◆ **The problem**
Write the next part of the forum thread about the nequip-train AttributeError, picking up after its final line.

◆ **Given passage**
■ ■ ■

Linux-cpp-lisp commented 9 months ago

This error could come from a lot of different root causes, can you please post the rest of the error message, even if Windows was the cause, for future reference?

Quicken90905 commented 9 months ago

I am using Ubuntu 20.04, on Windows 10 I wasn't able to get this far and after seeing this issue decided not to continue with Windows. First, the error was caused by the lack of a r_max variable in the yaml file, but after adding it as r_max: 4 the error still presists:

nequip-train test.yaml
Torch device: cpu
Processing dataset...
multiprocessing.pool.RemoteTraceback: 
"""
Traceback (most recent call last):
  File "/home/lukas/anaconda3/envs/soc/lib/python3.7/multiprocessing/pool.py", line 121, in worker
    result = (True, func(*args, **kwds))
  File "/home/lukas/anaconda3/envs/soc/lib/python3.7/multiprocessing/pool.py", line 44, in mapstar
    return list(map(*args))
  File "/home/lukas/anaconda3/envs/soc/lib/python3.7/site-packages/nequip/data/dataset.py", line 790, in _ase_dataset_reader
    if global_index in include_frames
  File "/home/lukas/anaconda3/envs/soc/lib/python3.7/site-packages/nequip/data/AtomicData.py", line 449, in from_ase
    **add_fields,
  File "/home/lukas/anaconda3/envs/soc/lib/python3.7/site-packages/nequip/data/AtomicData.py", line 330, in from_points
    return cls(edge_index=edge_index, pos=torch.as_tensor(pos), **kwargs)
  File "/home/lukas/anaconda3/envs/soc/lib/python3.7/site-packages/nequip/data/AtomicData.py", line 225, in __init__
    _process_dict(kwargs)
  File "/home/lukas/anaconda3/envs/soc/lib/python3.7/site-packages/nequip/data/AtomicData.py", line 155, in _process_dict
    kwargs[k] = v.unsqueeze(-1)
AttributeError: 'numpy.int64' object has no attribute 'unsqueeze'
"""

■ ■ ■

◆ **Given information**
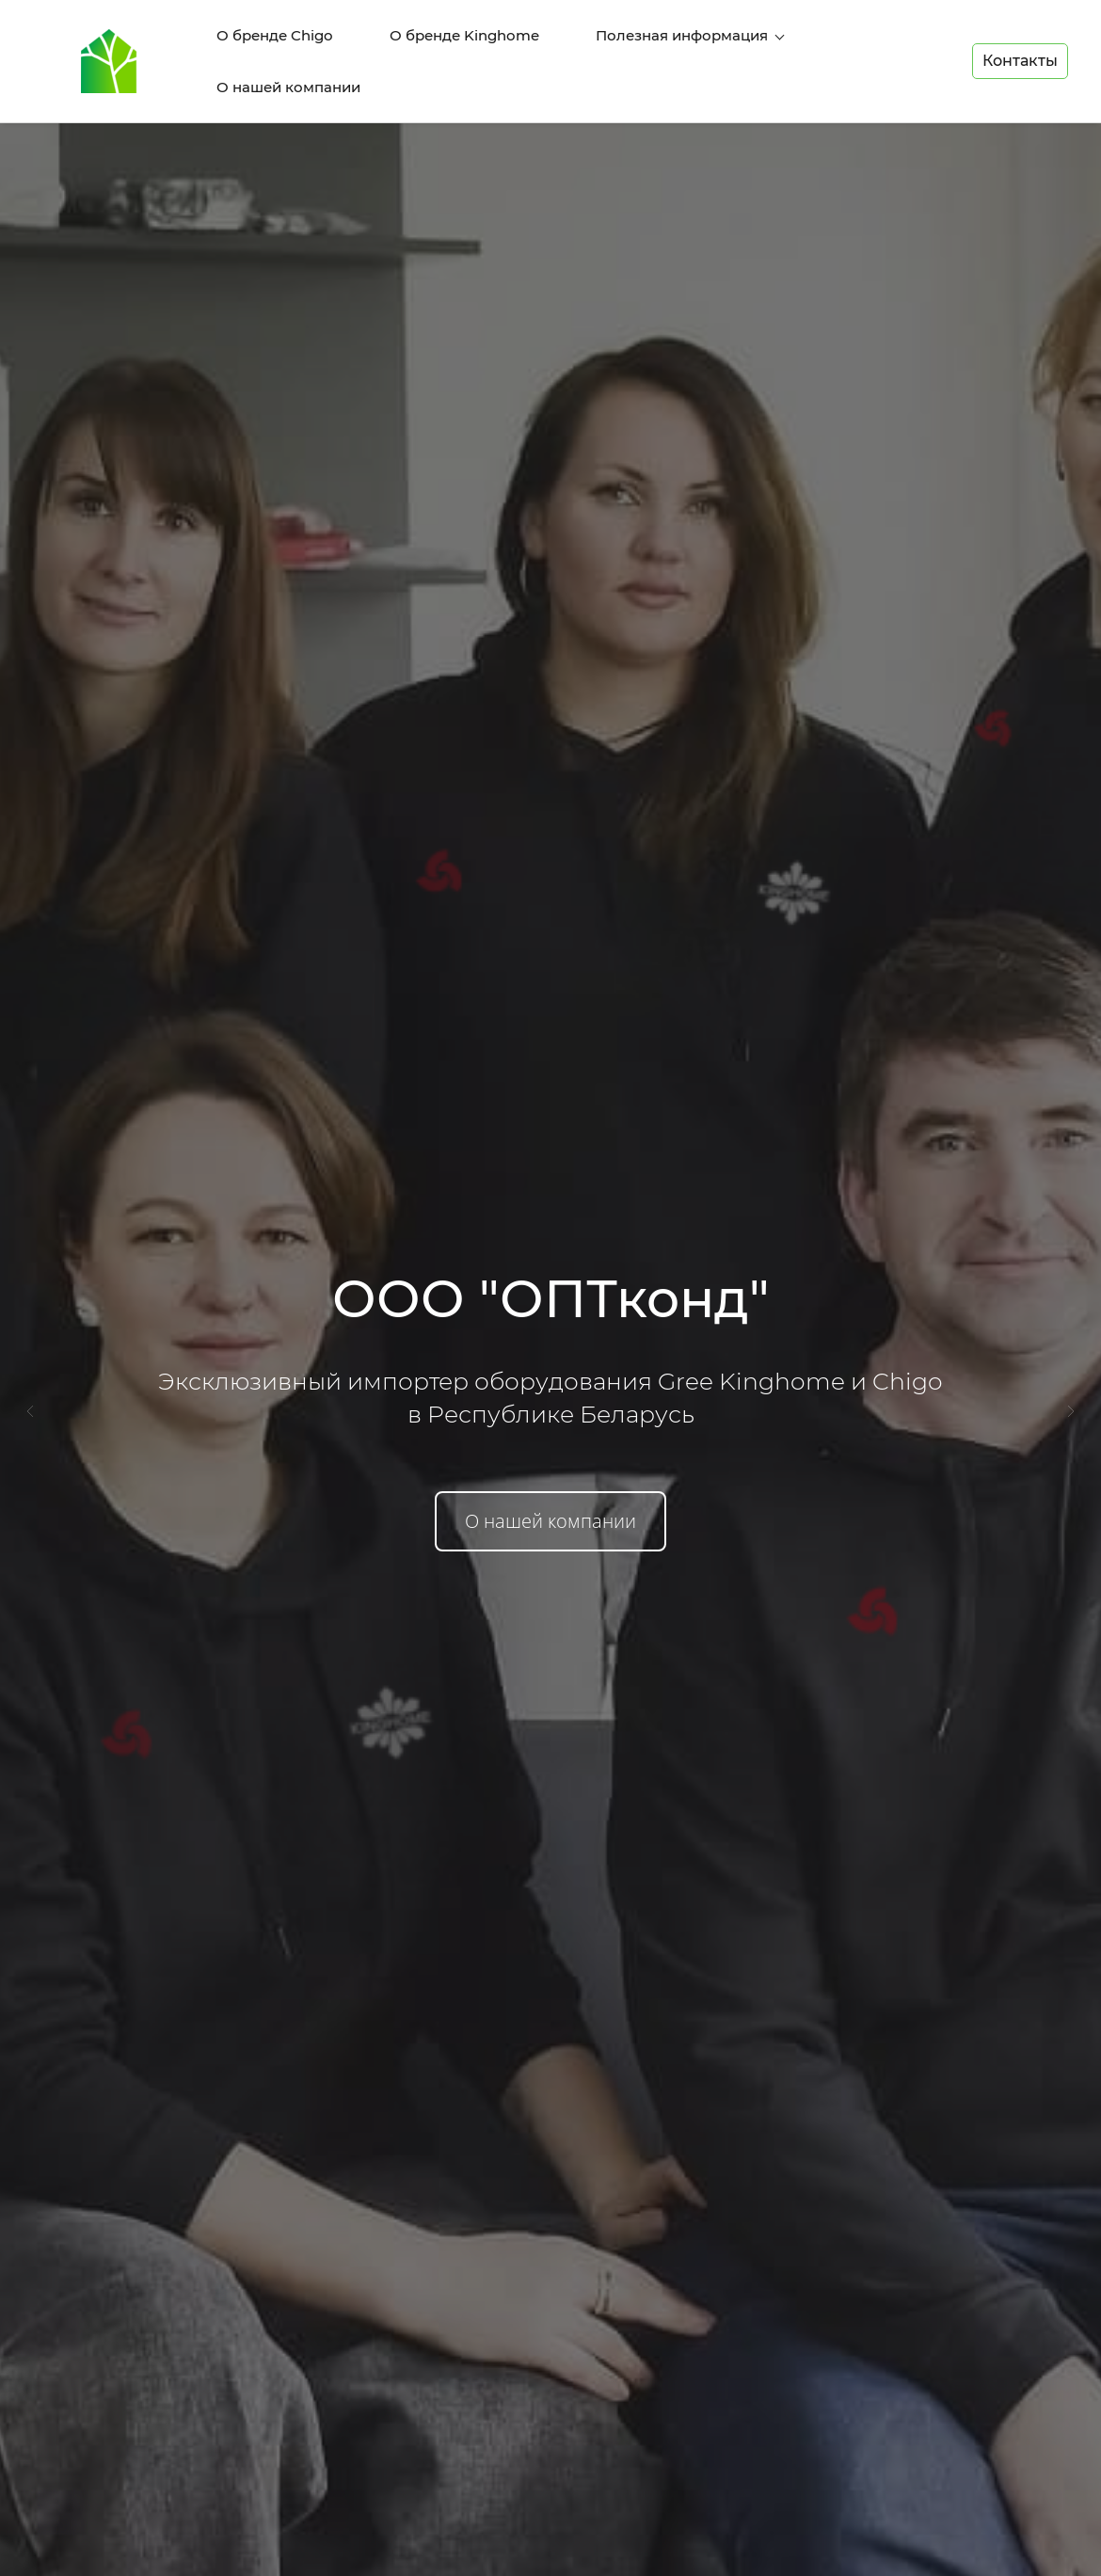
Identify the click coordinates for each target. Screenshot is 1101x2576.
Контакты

■ ■ ■

◆ **Task output**
The above exception was the direct cause of the following exception:

Traceback (most recent call last):
  File "/home/lukas/anaconda3/envs/soc/lib/python3.7/site-packages/nequip/utils/auto_init.py", line 232, in instantiate
    instance = builder(**positional_args, **final_optional_args)
  File "/home/lukas/anaconda3/envs/soc/lib/python3.7/site-packages/nequip/data/dataset.py", line 887, in __init__
    type_mapper=type_mapper,
  File "/home/lukas/anaconda3/envs/soc/lib/python3.7/site-packages/nequip/data/dataset.py", line 166, in __init__
    super().__init__(root=root, type_mapper=type_mapper)
  File "/home/lukas/anaconda3/envs/soc/lib/python3.7/site-packages/nequip/data/dataset.py", line 50, in __init__
    super().__init__(root=root, transform=type_mapper)
  File "/home/lukas/anaconda3/envs/soc/lib/python3.7/site-packages/nequip/utils/torch_geometric/dataset.py", line 91, in __init__
    self._process()
  File "/home/lukas/anaconda3/envs/soc/lib/python3.7/site-packages/nequip/utils/torch_geometric/dataset.py", line 176, in _process
    self.process()
  File "/home/lukas/anaconda3/envs/soc/lib/python3.7/site-packages/nequip/data/dataset.py", line 218, in process
    data = self.get_data()
  File "/home/lukas/anaconda3/envs/soc/lib/python3.7/site-packages/nequip/data/dataset.py", line 964, in get_data
    datas = p.map(reader, list(range(n_proc)))
  File "/home/lukas/anaconda3/envs/soc/lib/python3.7/multiprocessing/pool.py", line 268, in map
    return self._map_async(func, iterable, mapstar, chunksize).get()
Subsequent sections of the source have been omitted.